2012 Renovation, including “The Sub-Floor Pit”
The high-ceilinged English basement features a large kitchen fireplace, sub-floor pit, and pit-sawn beams bearing carved Roman numerals. Traces of whitewash remain, providing evidence that the basement was living space. The mortar amid the English-bond brick walls is of lime and oyster shell, the plaster of horsehair and oyster shell. The numbered, hand-hewn beams include mortise and tenon joins.
During the second half of the 20th century, the fireplace opening was bricked up, pneumatic poles were installed as “temporary” support for ceiling beams, and a large HVAC unit was installed squarely on the filled dirt patch in the center, dominating the room (note: before excavation work in 2012, there was no documentary evidence of a sub-floor pit). A maze of ducting, electrical wiring, and crisscrossed plumbing pipes obscured the space, with some pipes punching holes through the original brick walls.
A substantial 2011-2012 restoration project in the south basement, sensitive to the historical aspects and led by restoration craftsman Gordon Wilkins, addressed several issues of restoration and renovation.
January-March 2012: Structural work to repair or remove 20th-century traces
The ceiling beams were carefully reinforced allowing the removal of support poles, the fireplace was unbricked and cleaned, and plumbing pipes were switched out for smaller-profile elements and rerouted, with brick-wall holes patched using historically sensitive period-masonry techniques.
Removing the 20th-century HVAC unit, which had been placed by the hearth atop what appeared to be a rectangular dirt floor in the center of the room, allowed the beginning of a second phase in the project.
After a new modern HVAC system was installed in a separate adjoining space, attention turned to the dirt floor.
December 2012-January 2013: Excavation work on the sub-floor pit
The size and configuration of the dirt area in the south basement, along with its placement by the fireplace hearth, had sparked speculation that it was actually a filled “sub-floor pit,” a feature of several high-profile efforts in historical archeology in the
Chesapeake Bay region over the past thirty years. Some sub-floor pits were root cellars placed “in front of the hearth, where the radiant heat would help keep root vegetables from freezing, [often with an] attached dairy cooling pit,” to quote a report on excavated pits at King’s Reach Plantation (circa 1690-1715) (Dennis J. Pogue, “Spatial Analysis of the King’s Reach Plantation Homelot,” Historical Archaeology, Vol. 22, No. 2, 1988). Several pits have been identified at colonial slave sites in Virginia (e.g. in slave houses at Monticello and Montpelier), but one scholar argues that “the presence of a sub-floor pit should not be taken as prima facie evidence of root storage, storage of valuables, or of African-American occupation” and points out that sub-floor storage was also an English practice, and that colonial American sub-floor spaces are still not fully understood (Richard H. Kimmel, “Notes on the Cultural Origins and Functions of Sub-Floor Pits, Historical Archaeology, Vol. 27, No. 3, 1993).

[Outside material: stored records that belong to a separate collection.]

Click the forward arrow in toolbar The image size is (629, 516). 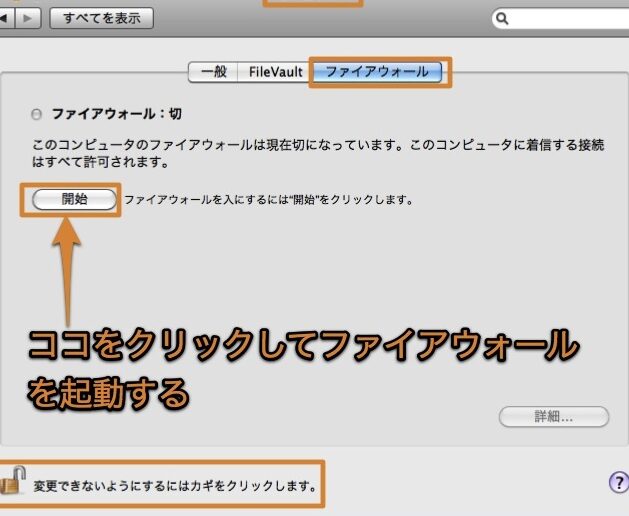coord(31,18)
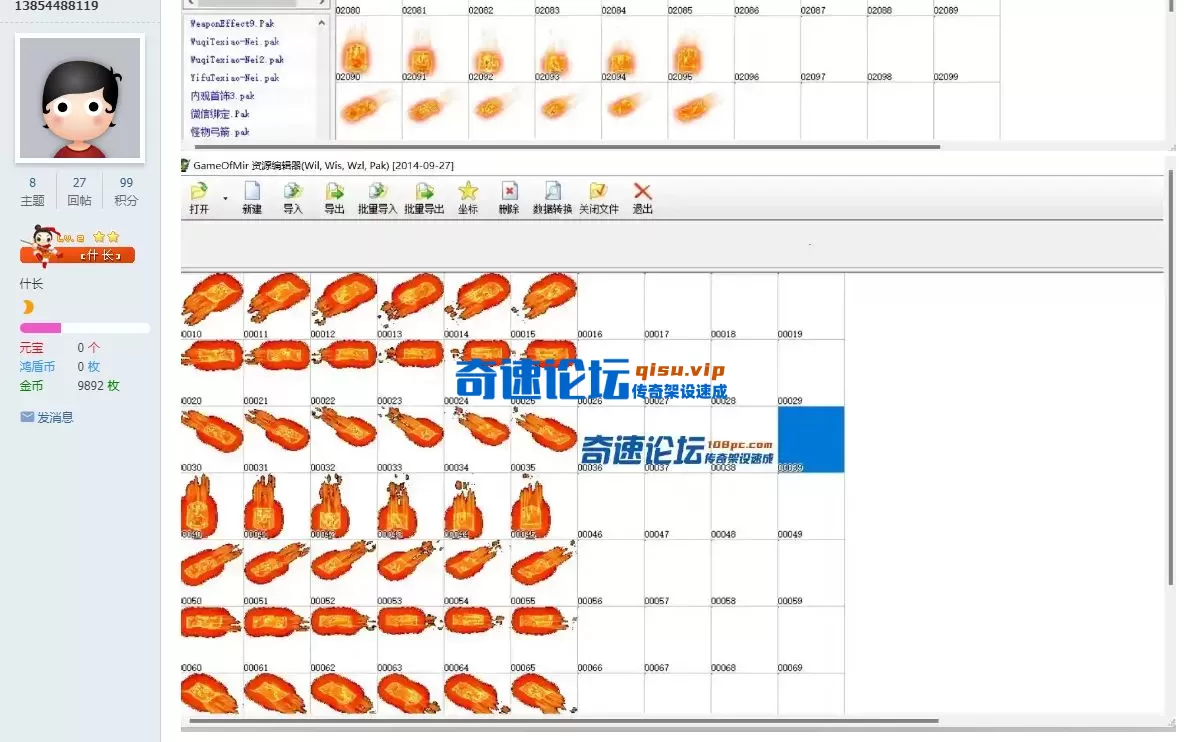
Task: Click the pink experience progress bar
Action: click(x=40, y=327)
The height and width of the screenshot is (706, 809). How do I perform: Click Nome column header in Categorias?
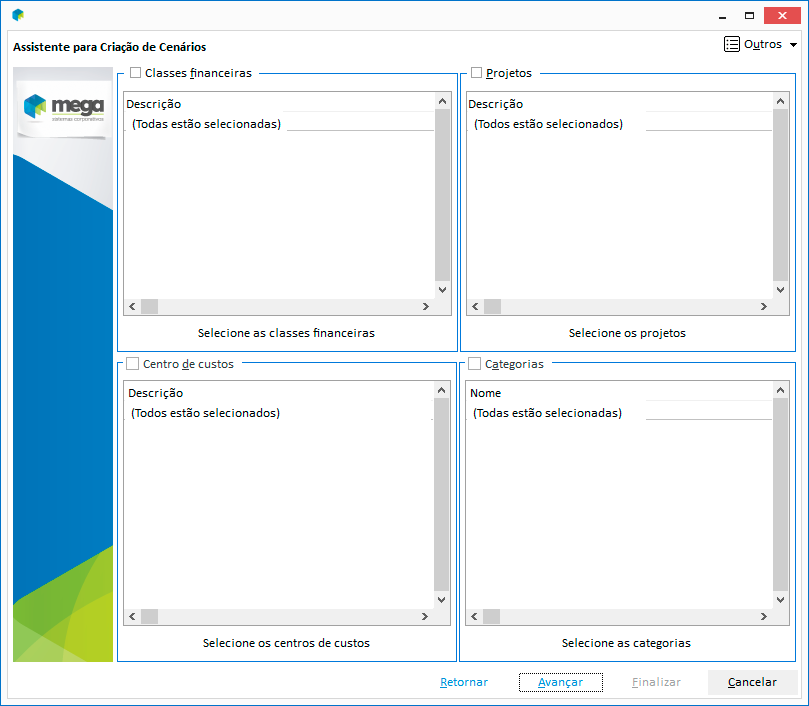pos(486,393)
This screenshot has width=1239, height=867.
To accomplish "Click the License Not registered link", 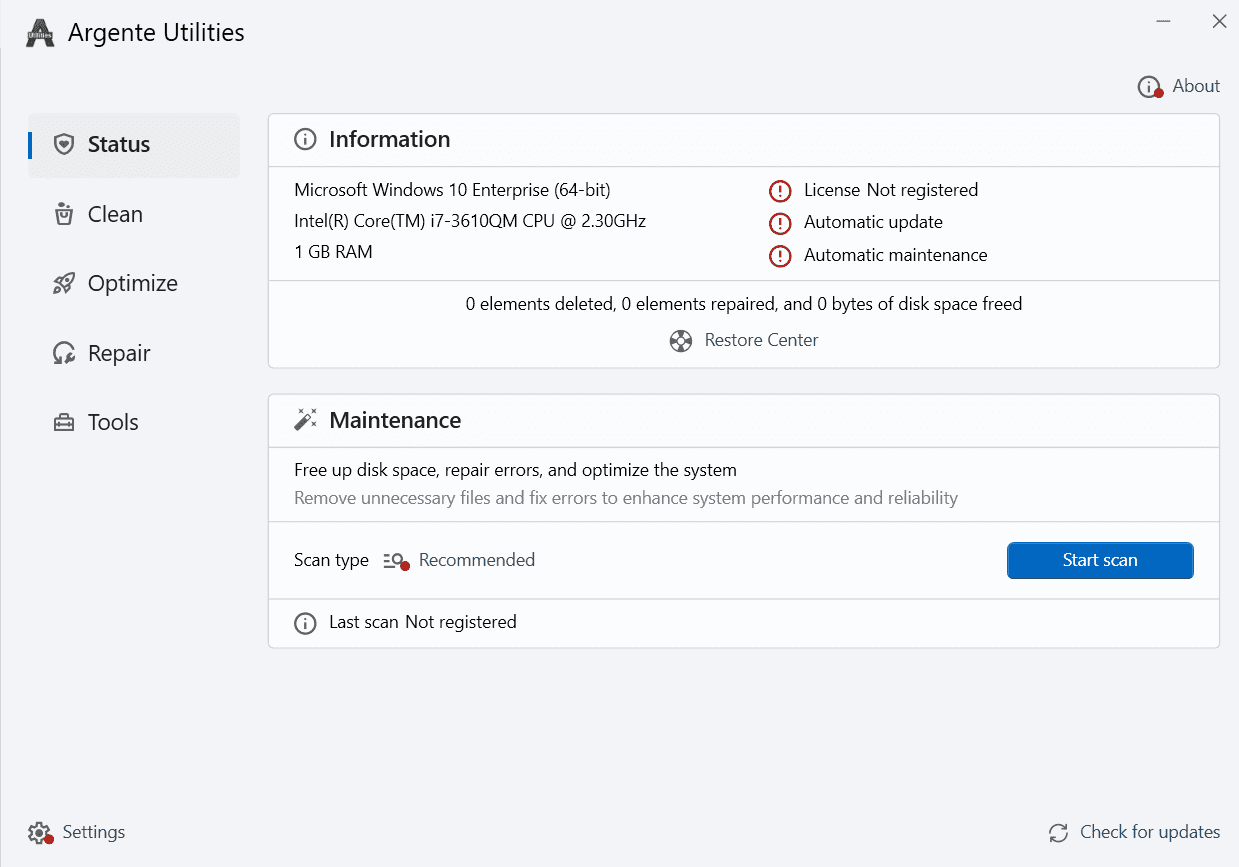I will coord(890,190).
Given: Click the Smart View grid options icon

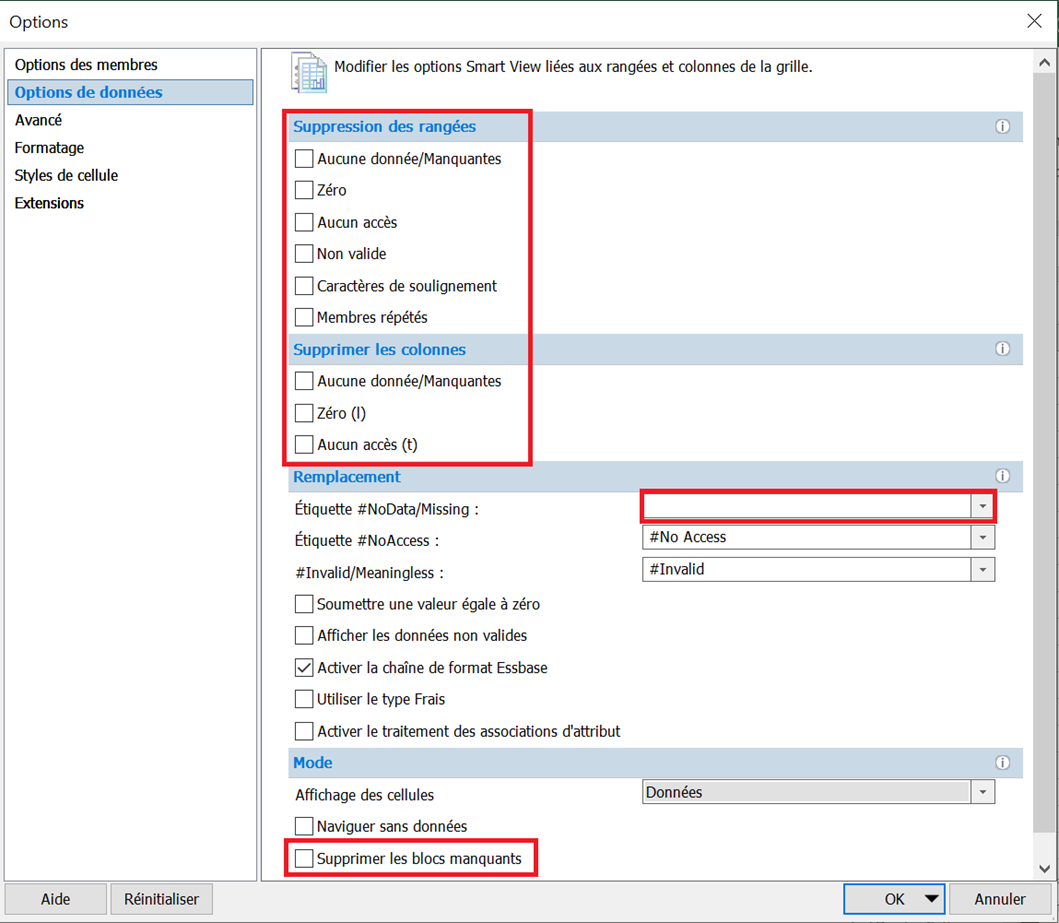Looking at the screenshot, I should point(309,72).
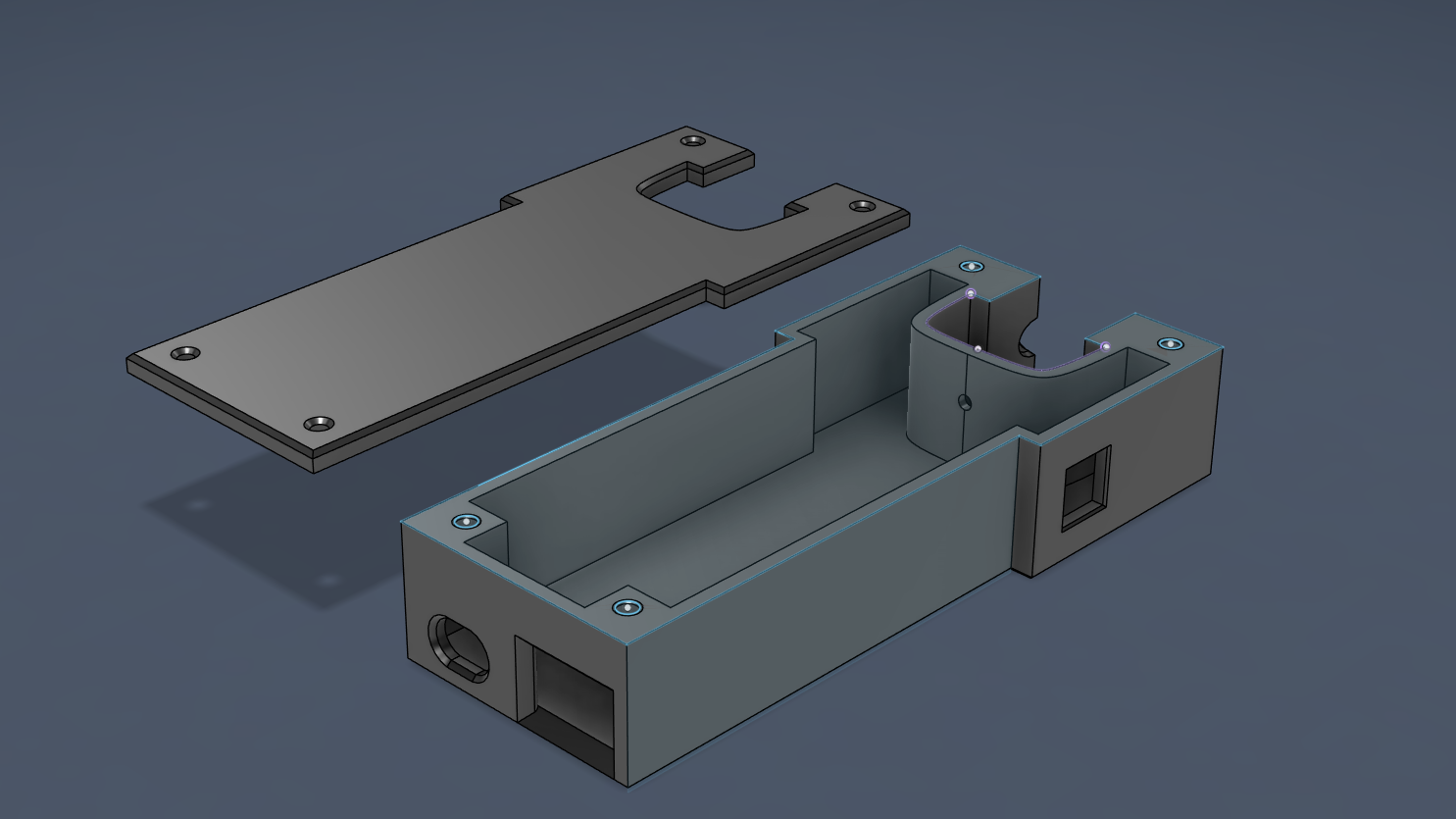The height and width of the screenshot is (819, 1456).
Task: Click the lid's rear-right tab screw hole
Action: coord(862,206)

The research design for the Mahockney south basement pit included an initial shovel-test and metal-detection survey, a rough division of the area into foot-wide target segments for surface shovel-shaving and careful hand-trowelling below, and dry-screening all dirt using ¼” mesh screens.
By the first week of 2013, the entire dirt-fill space has been excavated, revealing an impressive plastered-brick-lined and dirt-floored sub-floor pit. The pit edge is 42” from the fireplace, across the hearth, and 40” from the west wall. The pit compartment is surrounded by a buried single-brick-thick inner wall which itself rises to the top of the pit; the pit measures 66” x 66” and is a full 37” deep.
The pit fill had low layers of dark, ashy soil (note the proximity of the hearth) but mostly the fill was compacted clay-based dirt. All of the fill has been excavated using hand trowels; 100% of the dirt was dry-screened using ¼” screens. Nearly 100 artifacts have been collected from the pit-fill excavation, and were piece-plotted prior to removal. The majority of the historic artifacts were domestic household debris (ceramic shards and fragments, small bottles and bottle-glass, buttons, etc.) or architectural materials related to the house (cut and wrought nails, bricks, hinges, etc.). Other artifacts included bone, several teeth or animal tusks, and oyster shell.
Study of the sub-floor pit continues in 2013, along with dendrochronology of the south basement’s wood beams to aid in dating the original construction.